Hari ini Amerika Serikat bergabung kembali dengan Perjanjian Paris, komitmen global untuk memerangi perubahan iklim melalui aksi nasional dan kerja sama internasional. Itu akan menyisakan hanya tujuh negara dari 197 negara yang bukan pihak dalam perjanjian. Meninggalkan Perjanjian Paris, yang diikuti AS pada tahun 2016, sebagian merupakan kegagalan untuk menyadari bahwa biaya dan konsekuensi dari kelambanan akan jauh melebihi biaya untuk mengatasi perubahan iklim. Kabar baiknya adalah bahwa kami akan kembali ke Perjanjian dengan informasi yang lebih baik dan diperlengkapi untuk membuat perubahan yang diperlukan daripada sebelumnya.

Sementara gangguan manusia terhadap iklim adalah ancaman terbesar bagi lautan, lautan juga merupakan sekutu terbesar kita dalam perang melawan perubahan iklim. Jadi, mari kita mulai bekerja memulihkan kapasitas laut untuk menyerap dan menyimpan karbon. Mari membangun kapasitas setiap negara pesisir dan kepulauan untuk memantau dan merancang solusi bagi perairan negaranya. Mari pulihkan padang lamun, rawa asin, dan hutan bakau dan dengan demikian melindungi garis pantai dengan mengurangi gelombang badai. Mari ciptakan lapangan kerja dan peluang keuangan baru di sekitar solusi berbasis alam seperti itu. Mari mengejar energi terbarukan berbasis laut. Pada saat yang sama, mari dekarbonisasi pengiriman, mengurangi emisi dari transportasi berbasis laut, dan menggunakan teknologi baru untuk membuat pengiriman lebih efisien.

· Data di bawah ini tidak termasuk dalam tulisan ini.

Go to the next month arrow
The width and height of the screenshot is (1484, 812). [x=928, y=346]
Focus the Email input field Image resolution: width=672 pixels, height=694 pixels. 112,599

Pekerjaan yang diperlukan untuk mencapai tujuan Perjanjian Paris akan terus berlanjut terlepas dari apakah AS merupakan pihak dalam Perjanjian tersebut atau tidak—tetapi kami memiliki kesempatan untuk menggunakan kerangka kerjanya untuk memajukan tujuan bersama kami. Memulihkan kesehatan dan kelimpahan laut adalah strategi kemenangan dan adil untuk mengurangi dampak terburuk perubahan iklim dan mendukung semua kehidupan laut—untuk kepentingan seluruh umat manusia.